◆ Document text ◆
# # #
A short while ago, the Kyoto Protocol marked its tenth anniversary of entry into force, to a deafening silence. If it hadn’t been for a useful RTCC piece on this anniversary, it would have entirely passed me by. (An entry into force anniversary is not insignificant for the KP, but a little out of place in broader terms as most treaty anniversaries probably take the conclusion of negotiations on the treaty text as the main symbolic marker).

These ten-year retrospectives have tended to focus on the core single question of whether the protocol has been effective in meeting its objective of emissions reduction, with the UNFCCC Secretariat offering an ebullient comment (a “timely reminder [that] climate agreements work”), and more measured comment elsewhere (a “failure” and that reductions attributable to the the KP’s provisions are “unlikely”). But there are certainly other ways to take stock of the Kyoto Protocol – and in this post, I want to offer a few that are probably of less interest to climate wonks, but perhaps more so to IR constructivists interested in how ideas and norms play out in international politics. What are the ideational takeaways from ten years of the Kyoto Protocol?

The socialization of carbon markets in developing countries
One legacy of the Kyoto Protocol that is widely acknowledged is its use of market mechanisms and emissions trading – not just among developed country parties with binding emission reduction commitments, but including developing countries via the Clean Development Mechanism. The UNFCCC Secretariat counts some 7,800 CDM projects registered since 2005, each intended to facilitate investment and tech transfer from developed countries to developing ones for emission-reduction projects that also contribute to sustainable development.

This marks a pretty dramatic normative change, however, in the normalisation of the idea of emissions trading among developing countries. Before and during the 1995-1997 negotiations for the Kyoto Protocol, the very idea of emissions trading between developed and developing countries was viewed with considerable suspicion and wariness by many developing countries – variously, that it would open the doorway to binding mitigation commitments by them; that such trading was an attempt to claim the ‘low-hanging fruit’ of ‘easy’ mitigation opportunities in poorer countries for credit by rich countries; that it was a way for richer countries to avoid domestic mitigation action; and that such trades would violate the sovereignty of developing countries. These were largely reflected in debates on ‘joint implementation’ (JI) – now a mechanism solely between countries with Kyoto mitigation commitments, but initially mooted as a developed-developing country process, and in those Kyoto-era debates, the G77 had opposed even having a clause in Kyoto on JI or emissions trading at all.

Fast forward to 2015, where only a handful of countries retain a principled opposition to the use of markets in addressing climate change (Venezuela and Bolivia the chief protagonists in this regard). This difference in developing country attitudes to markets is striking. While concerns about the environmental integrity and robustness of such market mechanisms (especially in relation to deforestation) remain, the greater concern that has been expressed over the life of the CDM is not that ‘this is the wrong way to address climate change’, but ‘why is my country not on the receiving end of CDM projects’. The normative rise of market mechanisms is perhaps the dramatic example of rapid social learning and ideational change among developing countries over the lifetime of the Kyoto Protocol.
# # #
◆ Supplied information ◆
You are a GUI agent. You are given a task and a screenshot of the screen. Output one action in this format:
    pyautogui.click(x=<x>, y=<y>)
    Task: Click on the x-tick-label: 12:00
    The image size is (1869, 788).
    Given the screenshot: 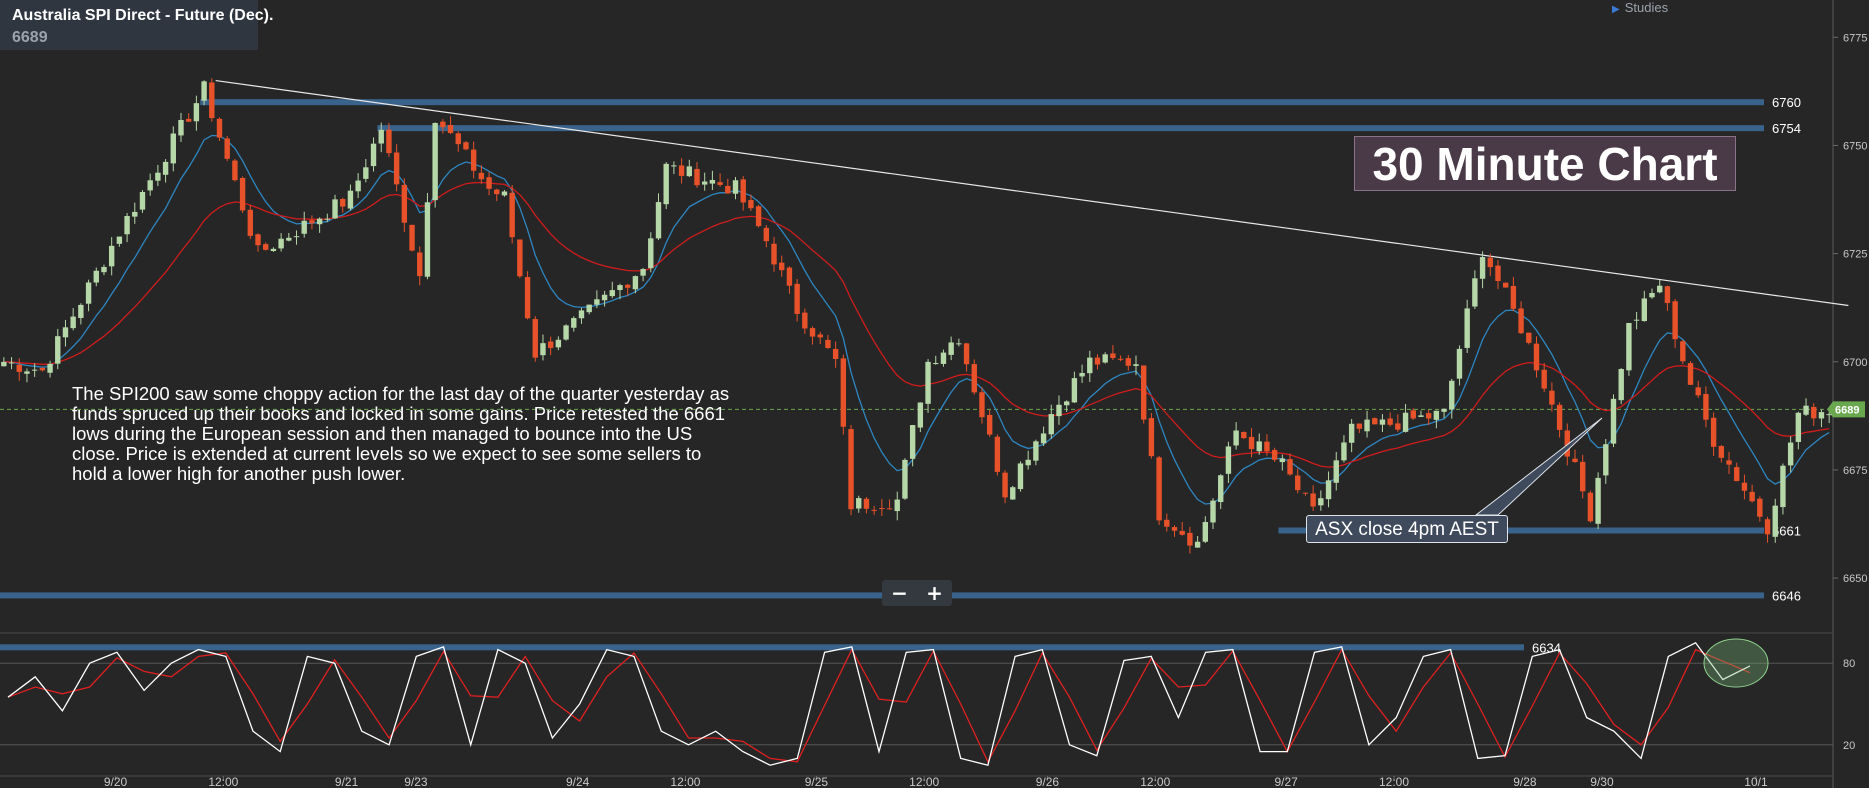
# # #
◆ Tasks to perform ◆
**1)** In the Kyoto Protocol text, how many CDM projects does the UNFCCC Secretariat count as registered since 2005?
**2)** Turn the paragraph of the Kyoto Protocol text that begins "This marks a pretty dramatic normative change" into a short list that keeps its main facts.
The lines have nothing to do with the Kyoto Protocol text.

◆ Task answers ◆
**1)** Some 7,800.

**2)**
- Emissions trading has become a normal idea among developing countries, which is a dramatic normative change.
- Before and during the 1995-1997 Kyoto negotiations, many developing countries viewed trading between developed and developing countries with suspicion. They feared that it would:
  - open the way to binding mitigation commitments for them
  - let rich countries take credit for the "low-hanging fruit" of easy mitigation in poorer countries
  - let richer countries avoid domestic mitigation action
  - violate developing countries' sovereignty
- These concerns showed up mainly in debates on joint implementation (JI). JI was first proposed as a process between developed and developing countries but is now limited to countries with Kyoto mitigation commitments.
- In those debates, the G77 opposed including any clause on JI or emissions trading in Kyoto.